:: Alıştırma Görevi A ::
Metne göre aşağıdaki soruları yanıtlayın:
(i) Huawei'nin yatırımına rehber ettiği polar kodlama kimin makalesinden alınmıştır?
(ii) Konuşmacıya göre ülkede hâlâ hangi nesil mobil teknoloji kullanılmaktadır?
(iii) Avrupa Birliğinin kişisel verilerin korunmasına yönelik olarak anılan düzenlemesinin adı nedir?
:: Alıştırma Görevi B ::
Metinde "Yapay zekâ, çağımızın" ve "önlemler almaya başlamıştır." ifadeleri arasında kalan bölümü, iki ifade de dahil olmak üzere birebir çıktı olarak verin.

:: Metin Bloğu ::

Peki, biz ne yapıyoruz? "Bu işlere birileri zaman harcıyor mu?" diye sorduğumuzda aslında çok da fazla zaman harcamıyoruz çünkü ülkemizin bütçesindeki AR-GE harcamalarına baktığımızda, şirketlerin AR-GE harcamalarına baktığımızda maalesef geride kaldığımızı söyleyebiliriz ama bizi mutlu eden gelişmeler de yok mudur? Vardır. Mesela Huaweı, bir Türk bilim insanının, Bilkent Üniversitesindeki Profesör Doktor Erdal Arıkan'ın bir makalesinden polar kodlamayı alıp onu rehber edinerek bir yatırım yaptı ve milyarlarca dolar gelir elde etti. Ben buradan bilim adamımız Sayın Arıkan'a -5G teknolojisini, bakın, biz hâlâ ülkemizde 4G'yi kullanıyoruz- dünyada Çin tarafından, Huaweı tarafından geliştirilmesine zemin hazırlayan polar kodlamayı bulduğu için huzurunuzda teşekkür ediyorum. Teknolojiyi yerli ve millî olarak geliştirebilmemiz için 81 ilde, hemen hemen her ilçede fakülte açmaya, üniversite kurmaya gerek yok. Üniversitelerimizi liyakatli kadrolarla güçlendirmemiz, eğitimin, araştırmanın ve fikir özgürlüğünün önünü açmamız gerekmektedir.

Yapay zekâ, çağımızın bir gerçekliği ve zorunluluğu ancak beraberinde getirdiği riskler ve sorunlar da maalesef vardır. Bunların başında etik ve güvenlik sorunları geliyor. Yapay zekâ algoritmalarının üzerinde çalıştığı büyük verilerin güvenli bir şekilde işlenmesi ve kişisel verilerin korunması gerekmektedir. Özellikle Avrupa Birliği, Genel Veri Koruma Tüzüğü gibi düzenlemelerle bu konuda önlemler almaya başlamıştır.

:: Çıkarılan Kayıtlar ::
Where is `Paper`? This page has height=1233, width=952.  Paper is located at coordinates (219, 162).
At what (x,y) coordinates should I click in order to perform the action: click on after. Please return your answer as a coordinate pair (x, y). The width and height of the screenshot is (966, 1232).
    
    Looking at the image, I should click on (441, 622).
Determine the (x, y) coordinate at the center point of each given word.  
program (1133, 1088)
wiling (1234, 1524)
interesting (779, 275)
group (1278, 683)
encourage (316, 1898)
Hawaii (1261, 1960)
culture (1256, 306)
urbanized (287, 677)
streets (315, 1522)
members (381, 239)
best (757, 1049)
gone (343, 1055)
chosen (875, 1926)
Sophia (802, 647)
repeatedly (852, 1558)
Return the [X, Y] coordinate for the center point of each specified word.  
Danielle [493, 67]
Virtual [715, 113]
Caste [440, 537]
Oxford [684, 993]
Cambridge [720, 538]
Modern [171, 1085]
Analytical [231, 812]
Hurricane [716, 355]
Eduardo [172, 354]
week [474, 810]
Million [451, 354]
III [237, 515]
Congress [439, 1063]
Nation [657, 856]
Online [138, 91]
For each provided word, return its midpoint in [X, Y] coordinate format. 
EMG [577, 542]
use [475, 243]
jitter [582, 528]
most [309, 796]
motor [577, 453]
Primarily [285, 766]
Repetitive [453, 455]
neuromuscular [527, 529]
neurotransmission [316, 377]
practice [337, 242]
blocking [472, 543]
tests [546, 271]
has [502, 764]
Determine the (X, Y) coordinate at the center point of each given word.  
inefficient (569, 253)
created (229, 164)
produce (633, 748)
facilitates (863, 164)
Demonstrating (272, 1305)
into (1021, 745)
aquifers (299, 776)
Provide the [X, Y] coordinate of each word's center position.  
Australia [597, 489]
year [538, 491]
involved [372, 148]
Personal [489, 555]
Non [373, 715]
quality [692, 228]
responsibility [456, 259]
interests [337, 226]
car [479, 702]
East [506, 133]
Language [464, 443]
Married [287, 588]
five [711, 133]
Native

:: Alıştırma Çıktısı A ::
(i) Bilkent Üniversitesindeki Profesör Doktor Erdal Arıkan'ın makalesinden
(ii) 4G
(iii) Genel Veri Koruma Tüzüğü

:: Alıştırma Çıktısı B ::
Yapay zekâ, çağımızın bir gerçekliği ve zorunluluğu ancak beraberinde getirdiği riskler ve sorunlar da maalesef vardır. Bunların başında etik ve güvenlik sorunları geliyor. Yapay zekâ algoritmalarının üzerinde çalıştığı büyük verilerin güvenli bir şekilde işlenmesi ve kişisel verilerin korunması gerekmektedir. Özellikle Avrupa Birliği, Genel Veri Koruma Tüzüğü gibi düzenlemelerle bu konuda önlemler almaya başlamıştır.